• **Data for this task**
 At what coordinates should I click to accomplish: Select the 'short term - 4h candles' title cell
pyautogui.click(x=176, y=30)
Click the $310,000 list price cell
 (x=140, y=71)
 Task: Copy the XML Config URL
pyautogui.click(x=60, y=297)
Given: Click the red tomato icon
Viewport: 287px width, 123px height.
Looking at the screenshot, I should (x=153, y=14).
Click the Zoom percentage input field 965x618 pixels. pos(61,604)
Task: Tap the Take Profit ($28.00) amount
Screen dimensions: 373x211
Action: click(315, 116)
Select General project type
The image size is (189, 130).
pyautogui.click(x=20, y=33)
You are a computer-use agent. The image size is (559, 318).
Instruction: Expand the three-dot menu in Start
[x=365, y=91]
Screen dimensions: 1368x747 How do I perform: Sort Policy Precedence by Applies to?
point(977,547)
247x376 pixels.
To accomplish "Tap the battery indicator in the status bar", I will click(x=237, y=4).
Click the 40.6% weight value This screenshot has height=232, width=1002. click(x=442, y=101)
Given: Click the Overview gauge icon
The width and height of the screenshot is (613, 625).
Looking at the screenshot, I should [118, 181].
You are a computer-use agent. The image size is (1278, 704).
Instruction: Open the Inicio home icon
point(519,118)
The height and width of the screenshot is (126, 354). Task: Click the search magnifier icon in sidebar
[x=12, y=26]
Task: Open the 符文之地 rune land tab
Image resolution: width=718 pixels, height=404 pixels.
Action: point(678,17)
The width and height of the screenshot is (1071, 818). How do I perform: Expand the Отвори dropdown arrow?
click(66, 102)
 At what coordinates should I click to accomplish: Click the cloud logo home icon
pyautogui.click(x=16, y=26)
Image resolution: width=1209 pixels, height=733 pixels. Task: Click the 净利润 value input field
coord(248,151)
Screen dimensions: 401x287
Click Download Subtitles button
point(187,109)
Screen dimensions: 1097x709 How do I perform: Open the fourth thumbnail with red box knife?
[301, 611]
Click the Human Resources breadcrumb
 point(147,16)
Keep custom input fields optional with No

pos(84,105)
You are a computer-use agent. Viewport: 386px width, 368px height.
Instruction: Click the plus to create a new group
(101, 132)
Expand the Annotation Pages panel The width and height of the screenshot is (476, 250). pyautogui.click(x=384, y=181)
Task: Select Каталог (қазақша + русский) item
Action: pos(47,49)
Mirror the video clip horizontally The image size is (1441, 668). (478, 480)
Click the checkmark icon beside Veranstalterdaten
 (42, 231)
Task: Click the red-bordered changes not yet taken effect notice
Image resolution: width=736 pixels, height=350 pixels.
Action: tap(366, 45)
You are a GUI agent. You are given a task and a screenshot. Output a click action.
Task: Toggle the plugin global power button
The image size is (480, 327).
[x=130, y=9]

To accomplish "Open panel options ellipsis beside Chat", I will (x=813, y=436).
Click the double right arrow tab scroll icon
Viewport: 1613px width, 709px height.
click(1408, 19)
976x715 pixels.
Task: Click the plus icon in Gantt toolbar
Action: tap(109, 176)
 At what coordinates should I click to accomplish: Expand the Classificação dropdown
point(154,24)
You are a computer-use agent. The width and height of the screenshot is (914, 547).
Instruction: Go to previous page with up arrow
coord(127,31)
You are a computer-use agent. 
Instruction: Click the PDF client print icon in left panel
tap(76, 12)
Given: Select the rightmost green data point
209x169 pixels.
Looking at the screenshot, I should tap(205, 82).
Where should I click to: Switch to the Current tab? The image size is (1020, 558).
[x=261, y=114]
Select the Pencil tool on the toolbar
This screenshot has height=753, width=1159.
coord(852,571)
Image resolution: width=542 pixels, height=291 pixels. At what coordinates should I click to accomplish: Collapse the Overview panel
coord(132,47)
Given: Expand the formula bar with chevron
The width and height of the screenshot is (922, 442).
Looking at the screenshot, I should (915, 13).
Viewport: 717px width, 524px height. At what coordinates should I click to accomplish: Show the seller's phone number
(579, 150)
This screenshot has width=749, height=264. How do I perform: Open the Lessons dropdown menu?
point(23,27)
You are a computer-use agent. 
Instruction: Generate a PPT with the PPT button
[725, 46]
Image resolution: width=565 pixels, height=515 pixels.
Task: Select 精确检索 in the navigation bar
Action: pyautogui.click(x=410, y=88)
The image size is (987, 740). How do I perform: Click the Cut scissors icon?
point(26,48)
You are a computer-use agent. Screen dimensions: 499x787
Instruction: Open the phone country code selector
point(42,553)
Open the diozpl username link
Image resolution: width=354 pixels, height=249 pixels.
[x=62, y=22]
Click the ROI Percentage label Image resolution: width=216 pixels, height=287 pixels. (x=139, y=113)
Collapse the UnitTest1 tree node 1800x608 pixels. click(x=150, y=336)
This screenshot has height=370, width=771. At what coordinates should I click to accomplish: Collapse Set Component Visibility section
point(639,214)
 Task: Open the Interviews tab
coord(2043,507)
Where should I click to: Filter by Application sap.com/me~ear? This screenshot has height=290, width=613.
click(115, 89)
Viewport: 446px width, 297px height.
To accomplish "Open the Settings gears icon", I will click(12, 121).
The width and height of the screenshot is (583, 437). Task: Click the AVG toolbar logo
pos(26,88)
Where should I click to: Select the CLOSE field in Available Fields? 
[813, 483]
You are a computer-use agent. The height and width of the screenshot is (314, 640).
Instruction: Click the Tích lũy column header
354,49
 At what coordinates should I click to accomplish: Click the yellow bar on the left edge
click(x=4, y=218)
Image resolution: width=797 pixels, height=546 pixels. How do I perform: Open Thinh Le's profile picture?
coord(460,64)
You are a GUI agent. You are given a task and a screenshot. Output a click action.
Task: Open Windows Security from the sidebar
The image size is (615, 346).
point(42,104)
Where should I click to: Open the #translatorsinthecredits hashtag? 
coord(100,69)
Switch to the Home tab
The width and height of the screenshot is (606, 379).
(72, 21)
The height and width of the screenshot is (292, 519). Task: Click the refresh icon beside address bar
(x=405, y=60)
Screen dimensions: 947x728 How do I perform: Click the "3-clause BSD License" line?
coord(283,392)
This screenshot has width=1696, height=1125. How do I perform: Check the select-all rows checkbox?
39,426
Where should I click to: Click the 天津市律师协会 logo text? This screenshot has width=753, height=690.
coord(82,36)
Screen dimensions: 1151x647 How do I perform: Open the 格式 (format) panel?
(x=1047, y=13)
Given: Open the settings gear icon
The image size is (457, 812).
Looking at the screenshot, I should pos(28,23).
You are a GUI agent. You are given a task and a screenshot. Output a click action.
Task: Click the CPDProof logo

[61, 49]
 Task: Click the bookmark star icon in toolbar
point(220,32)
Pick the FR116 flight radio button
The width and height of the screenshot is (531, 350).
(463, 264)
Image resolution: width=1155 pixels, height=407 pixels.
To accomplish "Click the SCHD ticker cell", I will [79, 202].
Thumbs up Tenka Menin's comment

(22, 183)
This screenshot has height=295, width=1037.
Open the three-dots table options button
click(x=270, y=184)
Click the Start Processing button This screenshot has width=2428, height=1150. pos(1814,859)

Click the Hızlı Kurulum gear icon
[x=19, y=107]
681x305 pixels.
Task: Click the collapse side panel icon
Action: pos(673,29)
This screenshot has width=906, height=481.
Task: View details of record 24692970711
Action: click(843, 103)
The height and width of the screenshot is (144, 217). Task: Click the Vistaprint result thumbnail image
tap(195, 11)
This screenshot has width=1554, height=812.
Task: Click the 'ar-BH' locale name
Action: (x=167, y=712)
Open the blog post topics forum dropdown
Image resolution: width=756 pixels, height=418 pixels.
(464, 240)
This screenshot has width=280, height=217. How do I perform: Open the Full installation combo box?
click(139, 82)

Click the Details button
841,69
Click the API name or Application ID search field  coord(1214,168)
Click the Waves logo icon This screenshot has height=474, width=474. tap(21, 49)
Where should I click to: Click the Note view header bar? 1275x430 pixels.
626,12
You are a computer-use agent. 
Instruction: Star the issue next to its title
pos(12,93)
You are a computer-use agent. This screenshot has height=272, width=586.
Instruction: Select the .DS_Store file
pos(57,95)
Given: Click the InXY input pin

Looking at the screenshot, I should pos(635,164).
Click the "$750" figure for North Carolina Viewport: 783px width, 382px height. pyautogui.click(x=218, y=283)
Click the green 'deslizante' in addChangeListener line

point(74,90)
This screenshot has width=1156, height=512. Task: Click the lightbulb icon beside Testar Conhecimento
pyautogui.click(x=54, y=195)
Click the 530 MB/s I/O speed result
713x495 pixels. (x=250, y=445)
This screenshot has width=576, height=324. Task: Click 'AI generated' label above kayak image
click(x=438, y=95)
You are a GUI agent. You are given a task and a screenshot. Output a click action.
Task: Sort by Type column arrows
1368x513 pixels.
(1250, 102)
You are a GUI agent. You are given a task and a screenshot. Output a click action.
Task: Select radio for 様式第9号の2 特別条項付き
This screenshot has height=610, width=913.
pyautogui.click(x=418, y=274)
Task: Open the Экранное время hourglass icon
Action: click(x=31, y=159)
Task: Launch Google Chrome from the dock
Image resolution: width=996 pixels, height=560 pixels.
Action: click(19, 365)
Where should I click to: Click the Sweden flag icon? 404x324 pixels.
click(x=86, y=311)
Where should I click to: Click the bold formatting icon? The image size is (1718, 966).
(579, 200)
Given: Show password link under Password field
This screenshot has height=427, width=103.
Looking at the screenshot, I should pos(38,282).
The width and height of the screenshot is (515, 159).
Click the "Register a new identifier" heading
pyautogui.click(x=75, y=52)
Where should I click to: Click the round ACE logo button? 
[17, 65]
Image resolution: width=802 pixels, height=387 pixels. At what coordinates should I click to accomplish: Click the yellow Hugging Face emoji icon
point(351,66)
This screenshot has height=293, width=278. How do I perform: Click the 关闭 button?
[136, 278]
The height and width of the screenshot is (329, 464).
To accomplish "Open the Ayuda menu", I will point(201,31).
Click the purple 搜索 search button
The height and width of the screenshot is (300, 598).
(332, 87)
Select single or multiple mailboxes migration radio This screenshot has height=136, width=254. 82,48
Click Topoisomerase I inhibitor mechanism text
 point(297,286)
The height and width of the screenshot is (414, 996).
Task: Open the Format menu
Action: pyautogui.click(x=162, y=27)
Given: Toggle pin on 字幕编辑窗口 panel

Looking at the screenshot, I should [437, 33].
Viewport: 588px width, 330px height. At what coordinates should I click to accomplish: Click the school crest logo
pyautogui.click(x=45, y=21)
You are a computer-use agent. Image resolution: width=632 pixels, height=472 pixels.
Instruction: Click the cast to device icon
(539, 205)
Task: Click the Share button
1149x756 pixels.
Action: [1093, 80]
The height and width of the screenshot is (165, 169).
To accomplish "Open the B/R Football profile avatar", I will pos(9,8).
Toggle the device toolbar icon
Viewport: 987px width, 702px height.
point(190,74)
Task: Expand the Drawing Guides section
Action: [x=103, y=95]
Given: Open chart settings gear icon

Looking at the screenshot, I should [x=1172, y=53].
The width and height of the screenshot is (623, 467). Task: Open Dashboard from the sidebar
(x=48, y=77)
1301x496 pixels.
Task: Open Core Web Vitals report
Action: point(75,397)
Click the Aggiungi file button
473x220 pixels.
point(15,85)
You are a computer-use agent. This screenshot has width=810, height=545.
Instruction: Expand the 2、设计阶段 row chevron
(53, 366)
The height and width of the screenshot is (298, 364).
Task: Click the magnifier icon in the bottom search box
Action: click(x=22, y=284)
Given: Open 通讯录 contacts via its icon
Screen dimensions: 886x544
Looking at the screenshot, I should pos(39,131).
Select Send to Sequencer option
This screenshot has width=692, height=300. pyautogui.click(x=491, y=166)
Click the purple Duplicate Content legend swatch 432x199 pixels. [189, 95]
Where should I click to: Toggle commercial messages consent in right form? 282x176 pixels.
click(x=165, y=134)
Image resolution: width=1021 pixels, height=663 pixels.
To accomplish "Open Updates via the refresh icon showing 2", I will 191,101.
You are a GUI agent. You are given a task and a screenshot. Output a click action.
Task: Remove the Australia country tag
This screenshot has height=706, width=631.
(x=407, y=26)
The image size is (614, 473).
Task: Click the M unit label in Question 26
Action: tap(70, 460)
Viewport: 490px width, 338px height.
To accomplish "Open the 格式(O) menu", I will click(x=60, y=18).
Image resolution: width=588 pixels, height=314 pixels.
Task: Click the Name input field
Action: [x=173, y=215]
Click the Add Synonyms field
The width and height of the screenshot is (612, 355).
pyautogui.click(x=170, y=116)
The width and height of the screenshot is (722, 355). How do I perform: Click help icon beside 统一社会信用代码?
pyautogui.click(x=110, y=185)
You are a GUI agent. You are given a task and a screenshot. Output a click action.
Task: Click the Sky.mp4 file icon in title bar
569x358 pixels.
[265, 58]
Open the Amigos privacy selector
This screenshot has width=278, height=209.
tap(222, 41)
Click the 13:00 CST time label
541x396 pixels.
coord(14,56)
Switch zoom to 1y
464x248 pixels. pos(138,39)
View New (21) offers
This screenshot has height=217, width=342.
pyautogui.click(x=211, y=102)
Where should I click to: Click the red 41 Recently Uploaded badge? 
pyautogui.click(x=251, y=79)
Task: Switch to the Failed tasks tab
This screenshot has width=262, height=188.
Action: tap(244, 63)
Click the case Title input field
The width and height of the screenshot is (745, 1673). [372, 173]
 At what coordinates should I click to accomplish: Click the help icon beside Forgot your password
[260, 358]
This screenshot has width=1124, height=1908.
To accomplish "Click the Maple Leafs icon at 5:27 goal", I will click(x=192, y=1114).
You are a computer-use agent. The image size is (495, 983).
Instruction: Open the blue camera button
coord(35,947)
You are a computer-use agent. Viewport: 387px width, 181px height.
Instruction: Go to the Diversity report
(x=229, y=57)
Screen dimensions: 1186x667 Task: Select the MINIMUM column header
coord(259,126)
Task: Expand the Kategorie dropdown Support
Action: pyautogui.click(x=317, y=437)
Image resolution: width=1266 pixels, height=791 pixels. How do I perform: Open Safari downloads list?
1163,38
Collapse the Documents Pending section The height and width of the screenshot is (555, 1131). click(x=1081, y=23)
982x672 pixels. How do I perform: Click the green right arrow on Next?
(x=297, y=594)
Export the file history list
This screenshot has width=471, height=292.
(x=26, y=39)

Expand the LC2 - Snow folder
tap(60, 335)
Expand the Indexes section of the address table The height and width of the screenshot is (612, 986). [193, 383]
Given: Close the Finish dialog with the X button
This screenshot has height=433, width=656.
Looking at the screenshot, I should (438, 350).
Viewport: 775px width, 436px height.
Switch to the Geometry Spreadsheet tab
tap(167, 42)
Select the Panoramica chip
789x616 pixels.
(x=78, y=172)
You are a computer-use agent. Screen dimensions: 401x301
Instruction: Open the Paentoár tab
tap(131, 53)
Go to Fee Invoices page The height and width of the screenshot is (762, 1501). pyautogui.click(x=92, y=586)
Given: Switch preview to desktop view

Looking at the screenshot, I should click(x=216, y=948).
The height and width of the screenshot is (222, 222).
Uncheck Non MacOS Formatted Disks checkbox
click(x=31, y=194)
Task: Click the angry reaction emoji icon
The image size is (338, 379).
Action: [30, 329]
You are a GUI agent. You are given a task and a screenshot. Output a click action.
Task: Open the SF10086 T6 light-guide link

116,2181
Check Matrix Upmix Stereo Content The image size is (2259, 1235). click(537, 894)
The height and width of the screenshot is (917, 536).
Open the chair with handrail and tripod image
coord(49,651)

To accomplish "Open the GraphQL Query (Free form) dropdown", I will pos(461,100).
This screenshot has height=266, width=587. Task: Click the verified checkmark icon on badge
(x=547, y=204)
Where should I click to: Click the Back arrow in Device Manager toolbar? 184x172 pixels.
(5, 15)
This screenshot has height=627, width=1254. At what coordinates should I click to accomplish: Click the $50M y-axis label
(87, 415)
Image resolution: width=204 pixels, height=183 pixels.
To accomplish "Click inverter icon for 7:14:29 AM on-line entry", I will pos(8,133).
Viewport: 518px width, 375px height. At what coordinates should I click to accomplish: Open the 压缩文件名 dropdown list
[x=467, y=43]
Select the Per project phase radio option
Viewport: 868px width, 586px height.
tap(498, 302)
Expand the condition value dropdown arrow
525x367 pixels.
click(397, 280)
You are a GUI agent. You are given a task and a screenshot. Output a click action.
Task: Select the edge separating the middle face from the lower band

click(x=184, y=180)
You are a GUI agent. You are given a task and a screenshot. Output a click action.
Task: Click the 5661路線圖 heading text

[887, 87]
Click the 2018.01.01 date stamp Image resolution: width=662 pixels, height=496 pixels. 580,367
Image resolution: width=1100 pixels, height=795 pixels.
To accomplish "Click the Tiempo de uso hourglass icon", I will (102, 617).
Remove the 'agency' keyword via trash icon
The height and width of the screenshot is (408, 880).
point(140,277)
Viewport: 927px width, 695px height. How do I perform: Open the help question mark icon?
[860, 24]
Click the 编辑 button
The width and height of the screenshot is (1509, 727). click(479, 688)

• **Stated exercise**
Put every line of the listing above, from its first line through the line containing "pyautogui.click(x=20, y=33)", into a JSON list of strings with one string per line, leaving out blank lines.

• **Answer to the exercise**
[
  " At what coordinates should I click to accomplish: Select the 'short term - 4h candles' title cell",
  "pyautogui.click(x=176, y=30)",
  "Click the $310,000 list price cell",
  " (x=140, y=71)",
  " Task: Copy the XML Config URL",
  "pyautogui.click(x=60, y=297)",
  "Given: Click the red tomato icon",
  "Viewport: 287px width, 123px height.",
  "Looking at the screenshot, I should (x=153, y=14).",
  "Click the Zoom percentage input field 965x618 pixels. pos(61,604)",
  "Task: Tap the Take Profit ($28.00) amount",
  "Screen dimensions: 373x211",
  "Action: click(315, 116)",
  "Select General project type",
  "The image size is (189, 130).",
  "pyautogui.click(x=20, y=33)"
]